La iniciativa fue presentada con suma urgencia y contempla ocho modificaciones constitucionales. Entre ellas se incluye un nuevo estado de excepción de seguridad pública, medidas contra organizaciones criminales y nuevas atribuciones para enfrentar amenazas graves.
El Gobierno del presidente José Antonio Kast ingresó este lunes al Senado un proyecto de reforma constitucional destinado a fortalecer el sistema nacional de seguridad pública, iniciativa que forma parte de la denominada Agenda Contra el Crimen Organizado y el Terrorismo (ACOT).
La propuesta fue presentada con suma urgencia y considera ocho modificaciones a la Constitución, mediante las cuales el Ejecutivo busca ampliar las herramientas disponibles para enfrentar al crimen organizado y situaciones que representen una amenaza grave para la seguridad pública.
Las ocho modificaciones propuestas
1. Seguridad pública como deber del Estado
El proyecto busca incorporar expresamente la seguridad pública dentro de los deberes del Estado, junto con el resguardo de la seguridad nacional.
2. Nuevas medidas contra el crimen organizado
La propuesta contempla reconocer constitucionalmente la protección de la seguridad pública frente al crimen organizado. Entre sus disposiciones se incluyen regímenes penitenciarios diferenciados y restricciones de comunicaciones, visitas, traslados y acceso a determinados beneficios para impedir que condenados continúen coordinando actividades ilícitas desde las cárceles.
También contempla inhabilitaciones para ejercer funciones o cargos públicos en el caso de condenados por delitos vinculados al crimen organizado.
3. Registro de organizaciones criminales
La reforma abre la posibilidad de que una ley establezca registros de organizaciones criminales. La incorporación de una agrupación a estos registros podría tener efectos en la determinación de responsabilidades penales, aunque el Ministerio Público deberá igualmente acreditar la participación individual de cada imputado.

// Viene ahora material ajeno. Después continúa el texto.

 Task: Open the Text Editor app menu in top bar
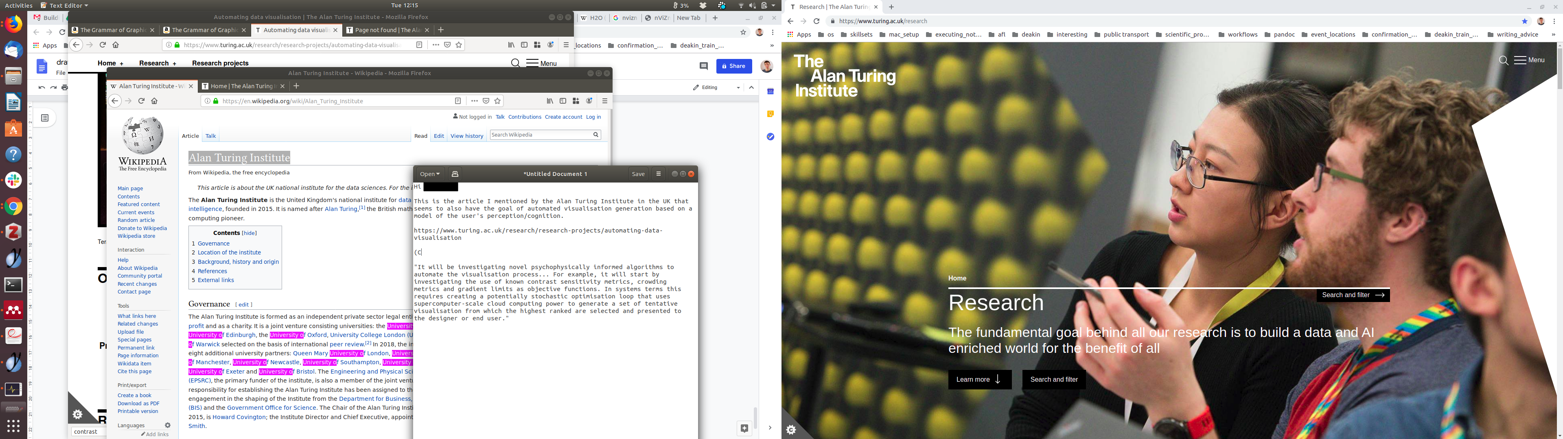65,5
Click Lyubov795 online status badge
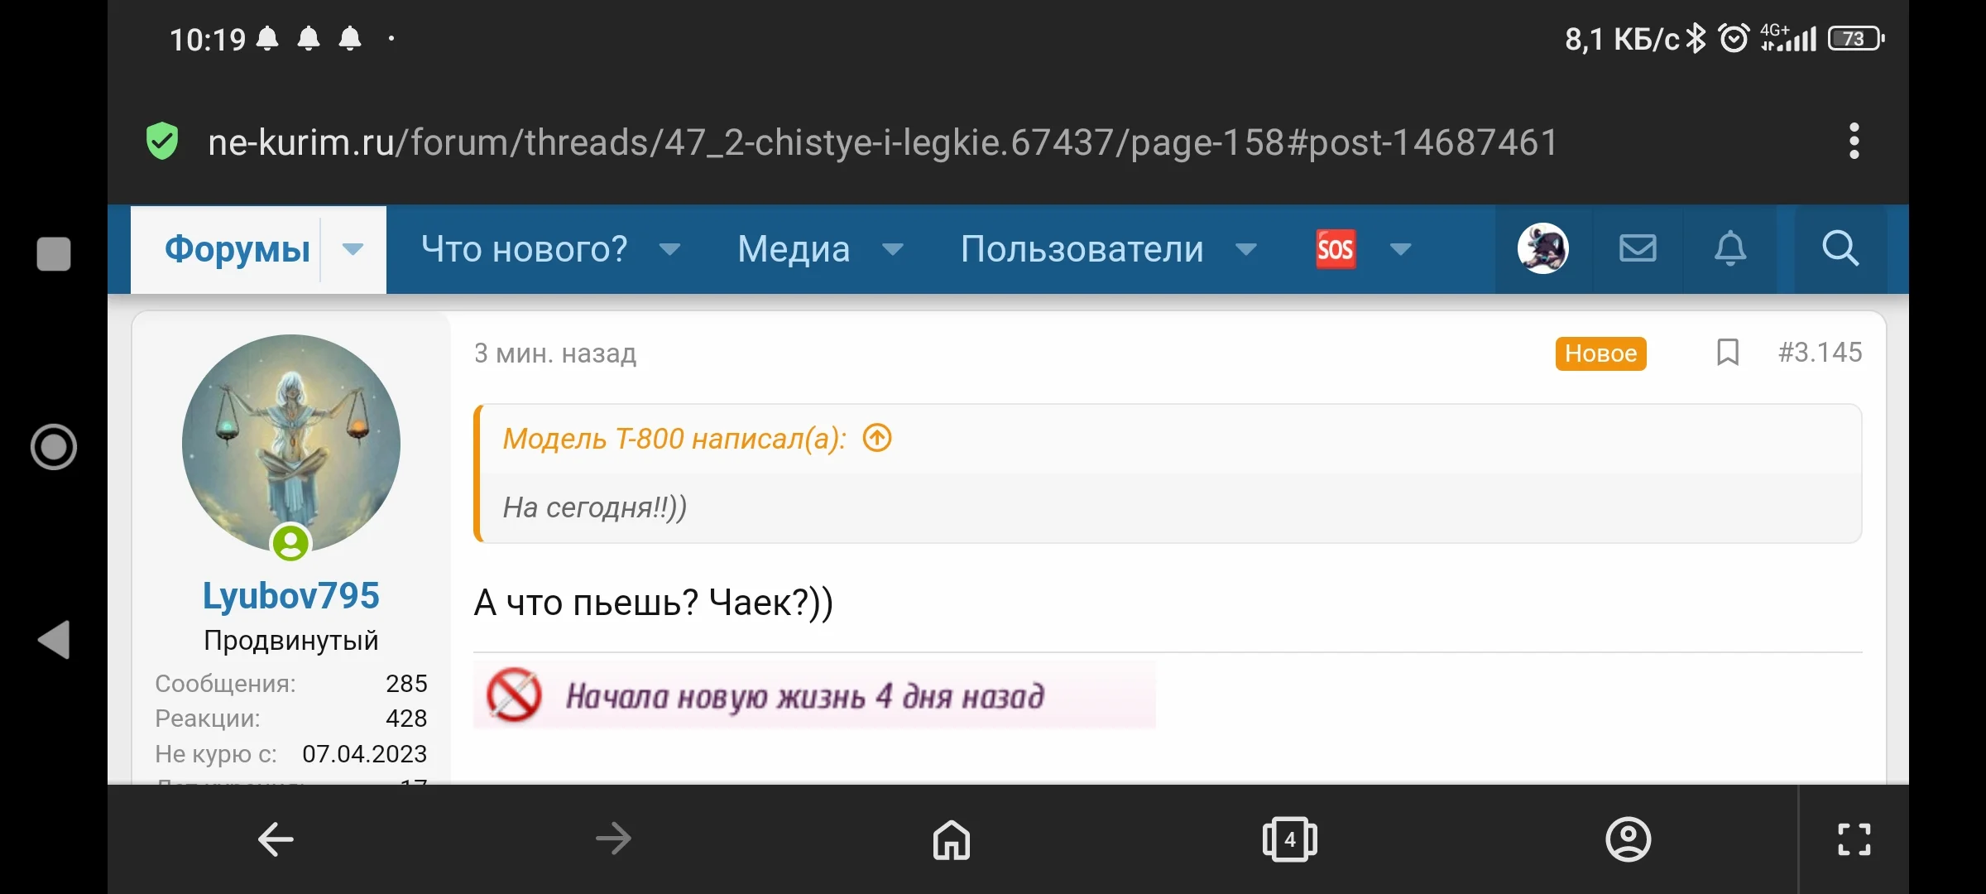 (291, 544)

4. Facultad presidencial para declarar organizaciones criminales
Otra de las modificaciones permitiría al Presidente de la República declarar que una agrupación constituye una organización terrorista o de crimen organizado, previo informe fundado del Ministerio Público o del Consejo de Seguridad Nacional.
La declaración posteriormente deberá ser sometida al Senado, que tendrá que aprobarla por dos tercios de sus integrantes en ejercicio y en sesión secreta.
5. Amenaza grave a la seguridad pública
La iniciativa busca incorporar como causal constitucional la existencia de una amenaza grave e inminente o una afectación grave de la seguridad pública, ampliando las situaciones actualmente consideradas por la Carta Fundamental.
6. Nuevo estado de excepción de seguridad pública
Uno de los principales cambios es la creación de un estado de excepción constitucional de seguridad pública, que podría ser declarado por el Presidente ante una amenaza grave e inminente o cuando la seguridad pública ya se encuentre gravemente afectada.
Este estado podría extenderse hasta por 120 días y ser prorrogado por un período equivalente. Para posteriores extensiones se requerirá el acuerdo del Congreso Nacional. La propuesta también considera la eventual colaboración de las Fuerzas Armadas bajo las condiciones que establezca una ley orgánica constitucional.
7. Nuevas facultades durante el estado de excepción
Durante la vigencia de este nuevo estado de excepción, el Presidente podría suspender o restringir la libertad personal y de locomoción y el derecho de reunión. Asimismo, podría restringir el ejercicio del derecho de asociación, disponer requisiciones de bienes e intervenir determinadas comunicaciones y documentos bajo el marco que establezca la normativa.
8. Senado deberá pronunciarse
Finalmente, la reforma establece un rol específico para el Senado cuando el Presidente declare a una agrupación como terrorista o perteneciente al crimen organizado.
La Cámara Alta tendría cinco días para aprobar o rechazar la declaración, sin posibilidad de introducir modificaciones. La aprobación requerirá dos tercios de los senadores en ejercicio y deberá realizarse en sesión secreta.
Reforma inicia su tramitación
El proyecto lleva las firmas del presidente José Antonio Kast y de los ministros del Interior, Claudio Alvarado; de Defensa, Fernando Barros; de Seguridad Pública, Martín Arrau; y de la Secretaría General de la Presidencia, José García Ruminot.
Con su ingreso al Senado comienza ahora la discusión legislativa de una reforma que busca introducir cambios constitucionales relevantes en materia de seguridad y combate al crimen organizado. El Ejecutivo presentó la iniciativa con suma urgencia, mecanismo destinado a acelerar su tramitación en el Congreso.